Zu viele Existenzsicherer, zu wenig "Opportunity-Gründer"

In den Niederlanden liegt diese Quote bei eins zu elf, in den USA bei eins zu sieben. Doch es sind gerade die klassischen Unternehmertypen, die nach Unabhängigkeit streben, eine Idee verwirklichen und dabei ein hohes Einkommen erzielen möchten, die Arbeitsplätze schaffen - und nicht die reinen Existenzsicherer, deren Zahl durch staatliche Förderprogramme wie die Ich-AG und das Überbrückungsgeld aber immer weiter zunimmt.

Eine Kultur der Selbstständigkeit ist in Deutschland nur schwach ausgeprägt. Jeder zweite potenzielle Unternehmensgründer hat Angst davor zu scheitern. Jeder dritte glaubt, dass er gar nicht über das Wissen und die Fähigkeit verfügt, um ein Unternehmen zu gründen.

Das Bildungssystem ist gefragt

Ein Umstand, für den Rolf Sternberg, Professor an der Universität Hannover, vor allem auch das deutsche Bildungssystem verantwortlich macht: "Was wird in Schulen getan, um heranwachsenden Schülern eine Einstellung zu vermitteln, die eine selbständige unternehmerische Tätigkeit als gleichberechtigte Alternative zur abhängigen Tätigkeit bietet? Da ist das Ergebnis für Deutschland sehr negativ. Hier ist viel zu tun."

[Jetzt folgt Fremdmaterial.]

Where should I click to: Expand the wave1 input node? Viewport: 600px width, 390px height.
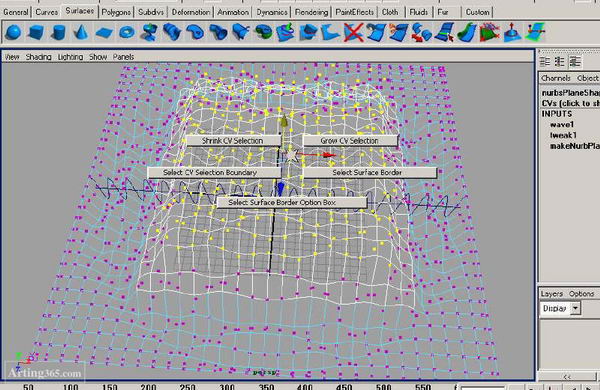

Ein Lichtblick, so stellt die Studie fest, ist in Deutschland allein die öffentliche Förderlandschaft mit ihren zahlreichen Programmen - in diesem Punkt belegt Deutschland Rang vier. Allerdings hapert es dann wieder bei der Bereitstellung von Eigen- und Fremdkapital durch Beteiligungsgesellschaften, Banken und Sparkassen.